* Exercise details
Reproduce the listing below in full, putting "Leite de Cabra" wherever "Leite de Vaca" occurs and changing nothing else.

## Begin Source records

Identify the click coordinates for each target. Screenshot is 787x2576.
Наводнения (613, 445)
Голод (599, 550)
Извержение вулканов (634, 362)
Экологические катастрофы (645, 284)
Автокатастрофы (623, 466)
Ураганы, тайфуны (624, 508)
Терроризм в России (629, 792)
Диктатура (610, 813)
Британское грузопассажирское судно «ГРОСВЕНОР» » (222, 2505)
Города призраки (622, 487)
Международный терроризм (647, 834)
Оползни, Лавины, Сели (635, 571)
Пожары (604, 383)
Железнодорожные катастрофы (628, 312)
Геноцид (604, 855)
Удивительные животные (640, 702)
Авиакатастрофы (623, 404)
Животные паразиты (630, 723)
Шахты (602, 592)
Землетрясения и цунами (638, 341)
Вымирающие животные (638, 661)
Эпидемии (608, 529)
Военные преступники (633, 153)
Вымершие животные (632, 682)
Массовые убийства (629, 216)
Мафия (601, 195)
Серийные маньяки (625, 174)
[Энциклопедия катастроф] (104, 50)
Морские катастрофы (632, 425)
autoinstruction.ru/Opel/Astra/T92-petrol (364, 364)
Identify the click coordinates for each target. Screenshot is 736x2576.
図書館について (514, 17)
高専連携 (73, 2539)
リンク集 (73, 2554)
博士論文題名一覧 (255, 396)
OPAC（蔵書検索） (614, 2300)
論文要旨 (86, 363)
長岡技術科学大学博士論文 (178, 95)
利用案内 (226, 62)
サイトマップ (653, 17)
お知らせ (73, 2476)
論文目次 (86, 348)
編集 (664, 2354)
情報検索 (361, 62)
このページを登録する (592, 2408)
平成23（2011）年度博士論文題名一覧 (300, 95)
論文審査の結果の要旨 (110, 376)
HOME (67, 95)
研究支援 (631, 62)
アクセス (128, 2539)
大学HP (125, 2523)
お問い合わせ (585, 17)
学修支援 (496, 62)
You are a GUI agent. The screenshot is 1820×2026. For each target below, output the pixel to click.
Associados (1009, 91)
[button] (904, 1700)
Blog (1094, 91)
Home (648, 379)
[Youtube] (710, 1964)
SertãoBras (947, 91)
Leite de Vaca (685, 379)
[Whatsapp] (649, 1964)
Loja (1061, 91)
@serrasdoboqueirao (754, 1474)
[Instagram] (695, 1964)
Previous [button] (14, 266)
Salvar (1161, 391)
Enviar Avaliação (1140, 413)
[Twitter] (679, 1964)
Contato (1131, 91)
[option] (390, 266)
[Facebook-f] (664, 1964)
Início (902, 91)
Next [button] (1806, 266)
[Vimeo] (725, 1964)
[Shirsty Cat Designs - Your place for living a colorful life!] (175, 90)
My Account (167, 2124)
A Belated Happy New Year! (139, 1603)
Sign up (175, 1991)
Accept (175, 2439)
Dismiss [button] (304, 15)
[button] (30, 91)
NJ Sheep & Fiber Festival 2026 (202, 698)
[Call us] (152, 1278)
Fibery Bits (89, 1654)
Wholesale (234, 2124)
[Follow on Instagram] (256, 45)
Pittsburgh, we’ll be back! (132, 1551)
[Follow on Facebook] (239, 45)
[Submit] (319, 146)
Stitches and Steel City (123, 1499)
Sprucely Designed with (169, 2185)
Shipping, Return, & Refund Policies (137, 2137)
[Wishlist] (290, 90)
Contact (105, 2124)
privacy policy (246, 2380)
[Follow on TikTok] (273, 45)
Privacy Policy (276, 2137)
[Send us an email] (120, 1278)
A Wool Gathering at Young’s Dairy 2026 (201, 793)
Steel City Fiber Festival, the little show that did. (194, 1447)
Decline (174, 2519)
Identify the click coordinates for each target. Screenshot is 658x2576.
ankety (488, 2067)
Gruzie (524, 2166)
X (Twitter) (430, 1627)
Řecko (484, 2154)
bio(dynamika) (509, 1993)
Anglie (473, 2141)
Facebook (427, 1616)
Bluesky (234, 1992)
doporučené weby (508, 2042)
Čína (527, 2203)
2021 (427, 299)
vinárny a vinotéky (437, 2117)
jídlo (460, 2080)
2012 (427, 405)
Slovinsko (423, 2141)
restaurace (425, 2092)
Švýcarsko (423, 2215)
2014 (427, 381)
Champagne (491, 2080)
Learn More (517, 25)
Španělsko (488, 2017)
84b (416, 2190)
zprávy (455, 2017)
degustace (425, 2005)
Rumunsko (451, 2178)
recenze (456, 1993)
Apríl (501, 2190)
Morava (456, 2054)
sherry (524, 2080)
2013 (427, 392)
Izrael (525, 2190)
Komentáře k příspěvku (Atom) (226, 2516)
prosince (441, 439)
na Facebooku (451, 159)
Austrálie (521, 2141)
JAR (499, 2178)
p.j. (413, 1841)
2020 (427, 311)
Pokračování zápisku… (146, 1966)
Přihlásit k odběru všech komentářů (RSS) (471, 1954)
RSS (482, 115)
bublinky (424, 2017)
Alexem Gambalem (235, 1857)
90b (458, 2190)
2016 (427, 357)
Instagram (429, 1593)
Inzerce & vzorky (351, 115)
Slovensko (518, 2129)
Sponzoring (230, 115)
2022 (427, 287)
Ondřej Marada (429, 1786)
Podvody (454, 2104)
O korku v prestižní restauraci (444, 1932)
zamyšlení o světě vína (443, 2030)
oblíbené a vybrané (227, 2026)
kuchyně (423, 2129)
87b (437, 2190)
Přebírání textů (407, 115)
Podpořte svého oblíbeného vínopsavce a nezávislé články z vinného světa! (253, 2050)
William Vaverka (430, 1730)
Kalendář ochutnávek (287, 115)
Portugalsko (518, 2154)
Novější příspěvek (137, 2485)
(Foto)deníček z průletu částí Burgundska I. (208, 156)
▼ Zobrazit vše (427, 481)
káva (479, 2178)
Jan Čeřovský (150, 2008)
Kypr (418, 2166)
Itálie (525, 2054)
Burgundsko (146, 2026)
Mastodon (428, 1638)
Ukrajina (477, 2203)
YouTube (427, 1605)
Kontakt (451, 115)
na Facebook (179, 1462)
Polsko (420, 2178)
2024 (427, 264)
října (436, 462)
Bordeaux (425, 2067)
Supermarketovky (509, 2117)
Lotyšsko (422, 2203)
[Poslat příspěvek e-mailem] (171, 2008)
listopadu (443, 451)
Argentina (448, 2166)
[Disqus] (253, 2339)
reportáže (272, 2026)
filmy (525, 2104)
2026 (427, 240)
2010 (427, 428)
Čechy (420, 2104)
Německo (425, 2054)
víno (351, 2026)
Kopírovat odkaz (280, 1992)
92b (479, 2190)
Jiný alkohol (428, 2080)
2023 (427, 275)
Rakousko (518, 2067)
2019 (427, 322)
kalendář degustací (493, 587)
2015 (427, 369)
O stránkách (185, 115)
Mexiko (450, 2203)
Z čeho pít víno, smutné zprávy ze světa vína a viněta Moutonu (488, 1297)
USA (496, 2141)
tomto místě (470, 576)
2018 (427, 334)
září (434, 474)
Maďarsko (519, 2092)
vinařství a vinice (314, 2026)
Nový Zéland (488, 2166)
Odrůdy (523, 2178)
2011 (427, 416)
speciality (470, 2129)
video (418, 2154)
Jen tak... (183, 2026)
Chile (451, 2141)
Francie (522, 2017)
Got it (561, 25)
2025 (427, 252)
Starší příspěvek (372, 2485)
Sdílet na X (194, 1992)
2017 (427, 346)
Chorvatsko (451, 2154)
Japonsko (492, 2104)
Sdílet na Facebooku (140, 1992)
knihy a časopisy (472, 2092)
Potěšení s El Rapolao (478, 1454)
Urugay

## End Source records

* Full answer
Identify the click coordinates for each target. Screenshot is 787x2576.
Наводнения (613, 445)
Голод (599, 550)
Извержение вулканов (634, 362)
Экологические катастрофы (645, 284)
Автокатастрофы (623, 466)
Ураганы, тайфуны (624, 508)
Терроризм в России (629, 792)
Диктатура (610, 813)
Британское грузопассажирское судно «ГРОСВЕНОР» » (222, 2505)
Города призраки (622, 487)
Международный терроризм (647, 834)
Оползни, Лавины, Сели (635, 571)
Пожары (604, 383)
Железнодорожные катастрофы (628, 312)
Геноцид (604, 855)
Удивительные животные (640, 702)
Авиакатастрофы (623, 404)
Животные паразиты (630, 723)
Шахты (602, 592)
Землетрясения и цунами (638, 341)
Вымирающие животные (638, 661)
Эпидемии (608, 529)
Военные преступники (633, 153)
Вымершие животные (632, 682)
Массовые убийства (629, 216)
Мафия (601, 195)
Серийные маньяки (625, 174)
[Энциклопедия катастроф] (104, 50)
Морские катастрофы (632, 425)
autoinstruction.ru/Opel/Astra/T92-petrol (364, 364)
Identify the click coordinates for each target. Screenshot is 736x2576.
図書館について (514, 17)
高専連携 (73, 2539)
リンク集 (73, 2554)
博士論文題名一覧 (255, 396)
OPAC（蔵書検索） (614, 2300)
論文要旨 (86, 363)
長岡技術科学大学博士論文 (178, 95)
利用案内 (226, 62)
サイトマップ (653, 17)
お知らせ (73, 2476)
論文目次 (86, 348)
編集 (664, 2354)
情報検索 (361, 62)
このページを登録する (592, 2408)
平成23（2011）年度博士論文題名一覧 (300, 95)
論文審査の結果の要旨 (110, 376)
HOME (67, 95)
研究支援 (631, 62)
アクセス (128, 2539)
大学HP (125, 2523)
お問い合わせ (585, 17)
学修支援 (496, 62)
You are a GUI agent. The screenshot is 1820×2026. For each target below, output the pixel to click.
Associados (1009, 91)
[button] (904, 1700)
Blog (1094, 91)
Home (648, 379)
[Youtube] (710, 1964)
SertãoBras (947, 91)
Leite de Cabra (685, 379)
[Whatsapp] (649, 1964)
Loja (1061, 91)
@serrasdoboqueirao (754, 1474)
[Instagram] (695, 1964)
Previous [button] (14, 266)
Salvar (1161, 391)
Enviar Avaliação (1140, 413)
[Twitter] (679, 1964)
Contato (1131, 91)
[option] (390, 266)
[Facebook-f] (664, 1964)
Início (902, 91)
Next [button] (1806, 266)
[Vimeo] (725, 1964)
[Shirsty Cat Designs - Your place for living a colorful life!] (175, 90)
My Account (167, 2124)
A Belated Happy New Year! (139, 1603)
Sign up (175, 1991)
Accept (175, 2439)
Dismiss [button] (304, 15)
[button] (30, 91)
NJ Sheep & Fiber Festival 2026 (202, 698)
[Call us] (152, 1278)
Fibery Bits (89, 1654)
Wholesale (234, 2124)
[Follow on Instagram] (256, 45)
Pittsburgh, we’ll be back! (132, 1551)
[Follow on Facebook] (239, 45)
[Submit] (319, 146)
Stitches and Steel City (123, 1499)
Sprucely Designed with (169, 2185)
Shipping, Return, & Refund Policies (137, 2137)
[Wishlist] (290, 90)
Contact (105, 2124)
privacy policy (246, 2380)
[Follow on TikTok] (273, 45)
Privacy Policy (276, 2137)
[Send us an email] (120, 1278)
A Wool Gathering at Young’s Dairy 2026 (201, 793)
Steel City Fiber Festival, the little show that did. (194, 1447)
Decline (174, 2519)
Identify the click coordinates for each target. Screenshot is 658x2576.
ankety (488, 2067)
Gruzie (524, 2166)
X (Twitter) (430, 1627)
Řecko (484, 2154)
bio(dynamika) (509, 1993)
Anglie (473, 2141)
Facebook (427, 1616)
Bluesky (234, 1992)
doporučené weby (508, 2042)
Čína (527, 2203)
2021 (427, 299)
vinárny a vinotéky (437, 2117)
jídlo (460, 2080)
2012 (427, 405)
Slovinsko (423, 2141)
restaurace (425, 2092)
Švýcarsko (423, 2215)
2014 (427, 381)
Champagne (491, 2080)
Learn More (517, 25)
Španělsko (488, 2017)
84b (416, 2190)
zprávy (455, 2017)
degustace (425, 2005)
Rumunsko (451, 2178)
recenze (456, 1993)
Apríl (501, 2190)
Morava (456, 2054)
sherry (524, 2080)
2013 (427, 392)
Izrael (525, 2190)
Komentáře k příspěvku (Atom) (226, 2516)
prosince (441, 439)
na Facebooku (451, 159)
Austrálie (521, 2141)
JAR (499, 2178)
p.j. (413, 1841)
2020 (427, 311)
Pokračování zápisku… (146, 1966)
Přihlásit k odběru všech komentářů (RSS) (471, 1954)
RSS (482, 115)
bublinky (424, 2017)
Alexem Gambalem (235, 1857)
90b (458, 2190)
2016 (427, 357)
Instagram (429, 1593)
Inzerce & vzorky (351, 115)
Slovensko (518, 2129)
Sponzoring (230, 115)
2022 (427, 287)
Ondřej Marada (429, 1786)
Podvody (454, 2104)
O korku v prestižní restauraci (444, 1932)
zamyšlení o světě vína (443, 2030)
oblíbené a vybrané (227, 2026)
kuchyně (423, 2129)
87b (437, 2190)
Přebírání textů (407, 115)
Podpořte svého oblíbeného vínopsavce a nezávislé články z vinného světa! (253, 2050)
William Vaverka (430, 1730)
Kalendář ochutnávek (287, 115)
Portugalsko (518, 2154)
Novější příspěvek (137, 2485)
(Foto)deníček z průletu částí Burgundska I. (208, 156)
▼ Zobrazit vše (427, 481)
káva (479, 2178)
Jan Čeřovský (150, 2008)
Kypr (418, 2166)
Itálie (525, 2054)
Burgundsko (146, 2026)
Mastodon (428, 1638)
Ukrajina (477, 2203)
YouTube (427, 1605)
Kontakt (451, 115)
na Facebook (179, 1462)
Polsko (420, 2178)
2024 (427, 264)
října (436, 462)
Bordeaux (425, 2067)
Supermarketovky (509, 2117)
Lotyšsko (422, 2203)
[Poslat příspěvek e-mailem] (171, 2008)
listopadu (443, 451)
Argentina (448, 2166)
[Disqus] (253, 2339)
reportáže (272, 2026)
filmy (525, 2104)
2026 (427, 240)
2010 (427, 428)
Čechy (420, 2104)
Německo (425, 2054)
víno (351, 2026)
Kopírovat odkaz (280, 1992)
92b (479, 2190)
Jiný alkohol (428, 2080)
2023 (427, 275)
Rakousko (518, 2067)
2019 (427, 322)
kalendář degustací (493, 587)
2015 (427, 369)
O stránkách (185, 115)
Mexiko (450, 2203)
Z čeho pít víno, smutné zprávy ze světa vína a viněta Moutonu (488, 1297)
USA (496, 2141)
tomto místě (470, 576)
2018 (427, 334)
září (434, 474)
Maďarsko (519, 2092)
vinařství a vinice (314, 2026)
Nový Zéland (488, 2166)
Odrůdy (523, 2178)
2011 (427, 416)
speciality (470, 2129)
video (418, 2154)
Jen tak... (183, 2026)
Chile (451, 2141)
Francie (522, 2017)
Got it (561, 25)
2025 (427, 252)
Starší příspěvek (372, 2485)
Sdílet na X (194, 1992)
2017 (427, 346)
Chorvatsko (451, 2154)
Japonsko (492, 2104)
Sdílet na Facebooku (140, 1992)
knihy a časopisy (472, 2092)
Potěšení s El Rapolao (478, 1454)
Urugay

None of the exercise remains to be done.